_ENTRIES SHOWN_:
────────────────────
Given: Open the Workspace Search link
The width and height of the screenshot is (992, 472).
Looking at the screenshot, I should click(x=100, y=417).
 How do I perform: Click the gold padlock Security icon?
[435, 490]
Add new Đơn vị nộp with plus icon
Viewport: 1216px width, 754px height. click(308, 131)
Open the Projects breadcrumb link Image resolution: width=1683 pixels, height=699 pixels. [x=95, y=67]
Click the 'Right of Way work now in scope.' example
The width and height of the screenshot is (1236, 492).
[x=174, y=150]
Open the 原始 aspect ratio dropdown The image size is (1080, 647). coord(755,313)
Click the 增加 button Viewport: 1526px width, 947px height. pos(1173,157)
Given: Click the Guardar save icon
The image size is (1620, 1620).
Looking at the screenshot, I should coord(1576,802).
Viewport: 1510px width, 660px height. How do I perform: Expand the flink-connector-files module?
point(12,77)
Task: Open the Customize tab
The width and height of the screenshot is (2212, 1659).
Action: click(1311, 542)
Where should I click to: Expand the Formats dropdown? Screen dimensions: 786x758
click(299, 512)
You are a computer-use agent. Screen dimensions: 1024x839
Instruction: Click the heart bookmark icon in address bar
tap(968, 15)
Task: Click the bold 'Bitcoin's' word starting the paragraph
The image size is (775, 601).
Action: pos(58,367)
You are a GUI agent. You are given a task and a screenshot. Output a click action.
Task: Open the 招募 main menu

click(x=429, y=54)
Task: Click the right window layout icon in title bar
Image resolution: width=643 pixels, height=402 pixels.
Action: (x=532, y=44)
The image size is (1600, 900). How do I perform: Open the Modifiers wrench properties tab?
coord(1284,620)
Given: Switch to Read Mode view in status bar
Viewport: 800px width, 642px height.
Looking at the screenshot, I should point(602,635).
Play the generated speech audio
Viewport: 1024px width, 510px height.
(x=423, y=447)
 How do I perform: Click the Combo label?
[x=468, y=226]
────────────────────
_ACTIVITY_: Repeat the line containing "Open the Projects" and all subsequent lines through the final line of the data, exactly and with no others.

_REPLY_:
Open the Projects breadcrumb link Image resolution: width=1683 pixels, height=699 pixels. [x=95, y=67]
Click the 'Right of Way work now in scope.' example
The width and height of the screenshot is (1236, 492).
[x=174, y=150]
Open the 原始 aspect ratio dropdown The image size is (1080, 647). coord(755,313)
Click the 增加 button Viewport: 1526px width, 947px height. pos(1173,157)
Given: Click the Guardar save icon
The image size is (1620, 1620).
Looking at the screenshot, I should coord(1576,802).
Viewport: 1510px width, 660px height. How do I perform: Expand the flink-connector-files module?
point(12,77)
Task: Open the Customize tab
The width and height of the screenshot is (2212, 1659).
Action: click(1311, 542)
Where should I click to: Expand the Formats dropdown? Screen dimensions: 786x758
click(299, 512)
You are a computer-use agent. Screen dimensions: 1024x839
Instruction: Click the heart bookmark icon in address bar
tap(968, 15)
Task: Click the bold 'Bitcoin's' word starting the paragraph
The image size is (775, 601).
Action: pos(58,367)
You are a GUI agent. You are given a task and a screenshot. Output a click action.
Task: Open the 招募 main menu

click(x=429, y=54)
Task: Click the right window layout icon in title bar
Image resolution: width=643 pixels, height=402 pixels.
Action: (x=532, y=44)
The image size is (1600, 900). How do I perform: Open the Modifiers wrench properties tab?
coord(1284,620)
Given: Switch to Read Mode view in status bar
Viewport: 800px width, 642px height.
Looking at the screenshot, I should point(602,635).
Play the generated speech audio
Viewport: 1024px width, 510px height.
(x=423, y=447)
 How do I perform: Click the Combo label?
[x=468, y=226]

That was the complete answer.